• Instructions to follow: Every line of the data is to be output verbatim.

• Data records:
***

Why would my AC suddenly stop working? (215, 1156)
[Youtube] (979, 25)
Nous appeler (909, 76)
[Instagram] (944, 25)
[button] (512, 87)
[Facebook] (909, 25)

***

• Answer space:
Why would my AC suddenly stop working? (215, 1156)
[Youtube] (979, 25)
Nous appeler (909, 76)
[Instagram] (944, 25)
[button] (512, 87)
[Facebook] (909, 25)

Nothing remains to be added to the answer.